The nuclear factor of activated T cells 5 (NFAT5) is well known for its sensitivity to cellular osmolarity changes, such as in the kidney medulla. Accumulated evidence indicates that NFAT5 is also a sensitive factor to stress signals caused by non-hypertonic stimuli such as heat shock, biomechanical stretch stress, ischaemia, infection, etc. These osmolality-related and -unrelated stimuli can induce NFAT5 upregulation, activation and nuclear accumulation, leading to its protective role against various detrimental effects. However, dysregulation of NFAT5 expression may cause pathological conditions in different tissues, leading to a variety of diseases. These protective or pathogenic effects of NFAT5 are dictated by the regulation of its target gene expression and activation of its signalling pathways. Recent studies have found a number of kinases that participate in the phosphorylation/activation of NFAT5 and related signal proteins. Thus, this review will focus on the NFAT5-mediated signal transduction pathways. As for the stimuli that upregulate NFAT5, in addition to the stresses caused by hyperosmotic and non-hyperosmotic environments, other factors such as miRNA, long non-coding RNA, epigenetic modification and viral infection also play an important role in regulating NFAT5 expression; thus, the discussion in this regard is another focus of this review. As the heart, unlike the kidneys, is not normally exposed to hypertonic environments, studies on NFAT5-mediated cardiovascular diseases are just emerging and rapidly progressing. Therefore, we have also added a review on the progress made in this field of research.
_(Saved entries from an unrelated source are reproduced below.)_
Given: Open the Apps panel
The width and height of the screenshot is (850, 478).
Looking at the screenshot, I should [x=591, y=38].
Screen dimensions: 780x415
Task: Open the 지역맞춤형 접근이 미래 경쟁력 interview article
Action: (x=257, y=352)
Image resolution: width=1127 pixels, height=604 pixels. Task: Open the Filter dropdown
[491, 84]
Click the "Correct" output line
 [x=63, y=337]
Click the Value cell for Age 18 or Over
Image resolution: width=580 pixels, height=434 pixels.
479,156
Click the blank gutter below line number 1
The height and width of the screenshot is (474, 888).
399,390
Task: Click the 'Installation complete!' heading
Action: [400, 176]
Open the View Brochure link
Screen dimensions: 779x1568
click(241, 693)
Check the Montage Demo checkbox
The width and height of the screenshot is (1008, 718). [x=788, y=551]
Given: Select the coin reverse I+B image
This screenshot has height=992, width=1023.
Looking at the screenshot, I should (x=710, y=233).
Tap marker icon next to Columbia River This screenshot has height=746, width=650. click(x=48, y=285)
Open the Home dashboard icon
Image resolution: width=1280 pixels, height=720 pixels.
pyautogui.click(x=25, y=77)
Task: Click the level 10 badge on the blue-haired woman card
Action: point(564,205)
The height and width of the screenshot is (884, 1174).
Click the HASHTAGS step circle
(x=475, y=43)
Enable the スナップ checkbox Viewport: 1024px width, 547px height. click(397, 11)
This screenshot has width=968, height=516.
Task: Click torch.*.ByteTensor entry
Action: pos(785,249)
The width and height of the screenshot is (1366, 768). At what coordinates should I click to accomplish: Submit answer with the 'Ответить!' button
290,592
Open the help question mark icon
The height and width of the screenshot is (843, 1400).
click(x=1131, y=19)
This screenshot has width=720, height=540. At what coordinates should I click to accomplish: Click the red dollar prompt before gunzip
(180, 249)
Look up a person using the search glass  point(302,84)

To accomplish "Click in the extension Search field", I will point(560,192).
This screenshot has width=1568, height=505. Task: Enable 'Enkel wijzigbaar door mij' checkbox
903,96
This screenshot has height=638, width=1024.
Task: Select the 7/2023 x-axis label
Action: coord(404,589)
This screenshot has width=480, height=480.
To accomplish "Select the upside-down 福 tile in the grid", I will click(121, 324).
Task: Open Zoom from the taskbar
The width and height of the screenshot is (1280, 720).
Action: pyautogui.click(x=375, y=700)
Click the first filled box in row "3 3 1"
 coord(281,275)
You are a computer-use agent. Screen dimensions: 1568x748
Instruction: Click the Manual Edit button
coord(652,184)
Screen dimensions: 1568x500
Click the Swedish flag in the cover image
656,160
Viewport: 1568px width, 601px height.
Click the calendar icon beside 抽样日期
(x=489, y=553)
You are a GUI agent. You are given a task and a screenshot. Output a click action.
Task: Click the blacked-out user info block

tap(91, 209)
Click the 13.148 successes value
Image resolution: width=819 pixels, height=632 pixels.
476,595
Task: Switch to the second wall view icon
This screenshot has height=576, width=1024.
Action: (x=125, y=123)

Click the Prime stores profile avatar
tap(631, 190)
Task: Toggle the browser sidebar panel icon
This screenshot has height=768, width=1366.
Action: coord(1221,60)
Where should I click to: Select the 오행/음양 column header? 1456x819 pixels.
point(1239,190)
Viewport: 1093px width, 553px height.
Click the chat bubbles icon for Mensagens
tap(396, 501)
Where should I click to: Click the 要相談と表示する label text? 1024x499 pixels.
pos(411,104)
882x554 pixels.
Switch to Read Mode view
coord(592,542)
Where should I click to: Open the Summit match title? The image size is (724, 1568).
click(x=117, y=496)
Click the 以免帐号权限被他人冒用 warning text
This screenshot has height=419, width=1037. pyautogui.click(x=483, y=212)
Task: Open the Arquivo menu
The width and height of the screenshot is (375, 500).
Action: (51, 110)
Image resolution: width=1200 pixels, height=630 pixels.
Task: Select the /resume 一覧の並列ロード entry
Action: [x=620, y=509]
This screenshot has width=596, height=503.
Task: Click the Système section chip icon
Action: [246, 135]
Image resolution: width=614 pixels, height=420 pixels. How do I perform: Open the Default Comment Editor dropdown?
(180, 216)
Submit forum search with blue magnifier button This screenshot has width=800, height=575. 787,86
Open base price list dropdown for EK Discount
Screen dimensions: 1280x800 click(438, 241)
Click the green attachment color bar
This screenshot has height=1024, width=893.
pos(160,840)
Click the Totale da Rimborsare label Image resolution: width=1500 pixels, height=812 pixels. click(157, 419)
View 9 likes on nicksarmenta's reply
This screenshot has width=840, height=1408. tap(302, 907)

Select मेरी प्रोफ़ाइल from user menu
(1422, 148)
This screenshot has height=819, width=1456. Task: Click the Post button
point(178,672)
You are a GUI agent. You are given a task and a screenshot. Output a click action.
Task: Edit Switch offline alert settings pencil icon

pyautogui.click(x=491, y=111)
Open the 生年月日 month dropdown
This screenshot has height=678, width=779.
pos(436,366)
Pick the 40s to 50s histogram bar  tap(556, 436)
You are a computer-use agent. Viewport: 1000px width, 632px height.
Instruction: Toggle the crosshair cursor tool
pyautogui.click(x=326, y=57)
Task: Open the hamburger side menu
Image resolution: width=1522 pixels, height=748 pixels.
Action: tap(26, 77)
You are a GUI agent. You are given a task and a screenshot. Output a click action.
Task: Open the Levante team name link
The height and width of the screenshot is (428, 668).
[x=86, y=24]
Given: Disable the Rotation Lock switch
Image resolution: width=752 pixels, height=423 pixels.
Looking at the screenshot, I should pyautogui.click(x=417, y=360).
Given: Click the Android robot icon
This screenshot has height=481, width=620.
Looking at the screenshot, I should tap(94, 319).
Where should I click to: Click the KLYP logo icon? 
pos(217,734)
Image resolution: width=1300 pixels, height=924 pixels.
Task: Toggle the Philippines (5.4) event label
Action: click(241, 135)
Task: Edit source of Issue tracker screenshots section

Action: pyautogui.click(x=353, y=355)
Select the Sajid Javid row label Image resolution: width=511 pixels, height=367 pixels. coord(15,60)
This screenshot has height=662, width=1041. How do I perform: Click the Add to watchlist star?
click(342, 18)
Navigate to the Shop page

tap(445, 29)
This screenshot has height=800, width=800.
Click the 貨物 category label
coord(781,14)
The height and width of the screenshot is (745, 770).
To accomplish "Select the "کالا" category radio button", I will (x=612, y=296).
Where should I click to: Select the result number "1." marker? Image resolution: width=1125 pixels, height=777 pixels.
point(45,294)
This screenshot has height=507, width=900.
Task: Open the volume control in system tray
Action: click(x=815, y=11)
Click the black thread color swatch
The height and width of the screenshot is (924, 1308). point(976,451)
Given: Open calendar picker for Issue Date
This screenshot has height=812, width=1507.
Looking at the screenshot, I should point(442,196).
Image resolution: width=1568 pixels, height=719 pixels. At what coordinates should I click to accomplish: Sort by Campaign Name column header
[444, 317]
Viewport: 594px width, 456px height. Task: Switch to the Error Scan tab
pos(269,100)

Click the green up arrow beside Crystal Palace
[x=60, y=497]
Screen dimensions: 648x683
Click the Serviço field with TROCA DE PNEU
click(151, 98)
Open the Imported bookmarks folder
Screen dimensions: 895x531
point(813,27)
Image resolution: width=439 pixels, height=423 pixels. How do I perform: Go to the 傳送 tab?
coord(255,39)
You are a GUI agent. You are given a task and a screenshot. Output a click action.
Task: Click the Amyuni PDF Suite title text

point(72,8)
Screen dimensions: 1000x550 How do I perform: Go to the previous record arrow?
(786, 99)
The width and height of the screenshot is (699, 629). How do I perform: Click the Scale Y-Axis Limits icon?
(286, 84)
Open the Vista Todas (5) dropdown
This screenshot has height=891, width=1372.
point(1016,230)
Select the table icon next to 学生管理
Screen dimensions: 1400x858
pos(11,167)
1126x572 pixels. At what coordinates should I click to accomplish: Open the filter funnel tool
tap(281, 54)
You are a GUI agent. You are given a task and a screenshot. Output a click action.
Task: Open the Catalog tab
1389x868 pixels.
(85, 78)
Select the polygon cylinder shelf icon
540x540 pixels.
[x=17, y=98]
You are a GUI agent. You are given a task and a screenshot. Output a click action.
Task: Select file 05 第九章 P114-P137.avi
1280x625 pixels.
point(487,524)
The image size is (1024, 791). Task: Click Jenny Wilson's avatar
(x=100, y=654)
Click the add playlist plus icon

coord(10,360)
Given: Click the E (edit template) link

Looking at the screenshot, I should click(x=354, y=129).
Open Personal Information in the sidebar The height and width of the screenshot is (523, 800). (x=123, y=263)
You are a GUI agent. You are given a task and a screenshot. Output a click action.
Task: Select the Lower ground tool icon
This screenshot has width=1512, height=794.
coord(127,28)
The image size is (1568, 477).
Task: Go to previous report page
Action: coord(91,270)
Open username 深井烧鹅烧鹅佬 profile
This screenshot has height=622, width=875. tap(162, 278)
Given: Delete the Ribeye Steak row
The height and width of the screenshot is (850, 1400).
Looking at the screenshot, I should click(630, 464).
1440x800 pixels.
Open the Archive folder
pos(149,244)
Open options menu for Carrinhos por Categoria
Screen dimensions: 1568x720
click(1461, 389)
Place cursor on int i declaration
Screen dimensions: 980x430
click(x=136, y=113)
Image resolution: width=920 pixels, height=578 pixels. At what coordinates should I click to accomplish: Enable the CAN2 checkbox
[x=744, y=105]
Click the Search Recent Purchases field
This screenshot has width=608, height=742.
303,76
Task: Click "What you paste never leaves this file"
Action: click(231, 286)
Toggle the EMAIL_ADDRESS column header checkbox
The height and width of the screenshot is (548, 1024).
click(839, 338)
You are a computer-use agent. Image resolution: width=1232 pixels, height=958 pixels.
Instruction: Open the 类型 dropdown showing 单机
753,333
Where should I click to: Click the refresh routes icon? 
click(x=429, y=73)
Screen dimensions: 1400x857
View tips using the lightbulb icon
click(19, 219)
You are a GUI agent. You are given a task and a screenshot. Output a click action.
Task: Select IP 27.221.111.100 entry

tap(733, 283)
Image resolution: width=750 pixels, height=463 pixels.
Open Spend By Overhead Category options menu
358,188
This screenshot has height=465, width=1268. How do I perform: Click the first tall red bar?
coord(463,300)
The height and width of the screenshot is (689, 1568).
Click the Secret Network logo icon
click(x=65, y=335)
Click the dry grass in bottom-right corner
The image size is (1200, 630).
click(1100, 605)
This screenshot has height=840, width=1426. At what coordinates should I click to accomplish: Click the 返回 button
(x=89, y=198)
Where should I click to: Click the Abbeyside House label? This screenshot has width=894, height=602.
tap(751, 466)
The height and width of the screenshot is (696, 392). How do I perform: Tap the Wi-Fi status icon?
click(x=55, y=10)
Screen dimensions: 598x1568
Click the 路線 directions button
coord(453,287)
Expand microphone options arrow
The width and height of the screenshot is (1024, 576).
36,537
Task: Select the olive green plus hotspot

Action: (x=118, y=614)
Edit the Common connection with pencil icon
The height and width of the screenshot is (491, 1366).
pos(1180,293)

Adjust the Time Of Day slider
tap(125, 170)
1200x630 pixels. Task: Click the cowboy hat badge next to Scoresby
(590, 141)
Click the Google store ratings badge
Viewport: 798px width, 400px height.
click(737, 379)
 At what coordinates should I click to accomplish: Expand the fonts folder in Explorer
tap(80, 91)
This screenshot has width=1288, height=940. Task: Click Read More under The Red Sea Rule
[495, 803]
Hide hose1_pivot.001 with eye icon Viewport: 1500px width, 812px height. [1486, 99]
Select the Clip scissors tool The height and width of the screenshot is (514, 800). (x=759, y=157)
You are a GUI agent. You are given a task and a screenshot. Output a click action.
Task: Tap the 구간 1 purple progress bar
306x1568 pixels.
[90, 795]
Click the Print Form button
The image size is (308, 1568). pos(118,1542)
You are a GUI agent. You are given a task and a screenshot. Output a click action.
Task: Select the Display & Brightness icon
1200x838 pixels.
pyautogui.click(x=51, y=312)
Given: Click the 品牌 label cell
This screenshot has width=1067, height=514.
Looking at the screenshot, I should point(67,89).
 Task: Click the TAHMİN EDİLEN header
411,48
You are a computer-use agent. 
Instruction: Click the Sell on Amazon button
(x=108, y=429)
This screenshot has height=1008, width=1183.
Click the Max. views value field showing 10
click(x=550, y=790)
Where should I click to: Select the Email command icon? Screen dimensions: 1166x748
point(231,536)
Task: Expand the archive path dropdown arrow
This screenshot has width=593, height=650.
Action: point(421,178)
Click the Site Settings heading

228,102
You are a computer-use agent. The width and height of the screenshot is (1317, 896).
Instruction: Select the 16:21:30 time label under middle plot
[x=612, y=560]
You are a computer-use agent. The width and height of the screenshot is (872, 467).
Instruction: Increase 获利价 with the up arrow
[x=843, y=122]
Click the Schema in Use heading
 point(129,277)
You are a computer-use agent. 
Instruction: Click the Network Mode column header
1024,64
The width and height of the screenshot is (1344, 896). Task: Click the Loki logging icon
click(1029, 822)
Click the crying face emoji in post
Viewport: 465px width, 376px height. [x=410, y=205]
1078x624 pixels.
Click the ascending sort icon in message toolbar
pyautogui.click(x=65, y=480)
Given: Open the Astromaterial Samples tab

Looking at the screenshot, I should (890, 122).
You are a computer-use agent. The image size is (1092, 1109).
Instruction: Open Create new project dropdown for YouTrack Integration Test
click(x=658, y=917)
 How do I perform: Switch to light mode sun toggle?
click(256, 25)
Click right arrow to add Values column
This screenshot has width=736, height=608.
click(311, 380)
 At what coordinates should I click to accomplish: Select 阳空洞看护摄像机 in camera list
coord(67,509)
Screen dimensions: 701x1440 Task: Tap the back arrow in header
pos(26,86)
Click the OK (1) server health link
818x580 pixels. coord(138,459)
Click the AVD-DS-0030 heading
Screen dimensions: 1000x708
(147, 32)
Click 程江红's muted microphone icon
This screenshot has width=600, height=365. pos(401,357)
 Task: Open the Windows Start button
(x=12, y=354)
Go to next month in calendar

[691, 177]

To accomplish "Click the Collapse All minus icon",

Keywords: NFAT5; TonEBP; cardiovascular disease; epigenetic modification; long non-coding RNA; microRNA; signalling pathway; viral infection.

Figure 1

NFAT5-mediated signaling pathways under various cellular stress conditions. The various extracellular stress signals caused by hypertonic or non-hypertonic condition activate signal pathways largely through the Brx, which forms the complex with small G-protein, JIP4 and kinases MKK3/6. The complex then activates p38α-NFAT5 cascade via phosphorylation by MKK3/6. Other kinases can also phosphorylate and activate NFAT5. The phosphorylated NFAT5 translocates into nucleus, binds the TonE site of target gene promoter and initiates transcription of its target genes that response to their corresponding stimuli. Furthermore, GSK-3β, p38δ and CK1 inhibit NFAT5 activation and nuclear localization; however, AKT, PKA and PI3K can suppress the inhibitory effect of GSK-3β on NFAT5 activation by phosphorylation. In addition to kinases, other factors such as miRNA, lncRNA and epigenetic modification also regulate the AP-1-mediated NFAT5 expression and play a role in NFAT5 activation. Thin arrow: promotion; blue thick arrow: upregulation; T-shaped inhibitory arrow: inhibition. Brx: Brevis radix-like proteins; MAPK: mitogen-activated protein kinase; MKK3/6: mitogen-activated protein kinase kinase 3/6; JIP4: JNK-interacting protein 4; ERK/1/2: extracellular signal-regulated kinase1/2; Fyn: Proto-oncogene tyrosine-protein kinase Fyn; ATM: ATM serine/threonine kinase; c-Abl: tyrosine kinases c-Abl; mTOR: mechanistic target of rapamycin; AKT1: RAC-alpha serine/threonine-protein kinase; PKA: protein kinase A; PI3K: phosphoinositide 3-kinases; GSK-3β: glycogen synthase kinase 3β; CK1: casein kinase 1; TonE: tonicity-responsive enhancers; AP-1: activator protein-1; AR: aldose reductase; SMIT: sodium/myo-inositol transporter; TauT: taurine transporter; Hsp70: heat shock protein 70; iNos: inducible nitric oxide synthase; Ifnb: interferon β.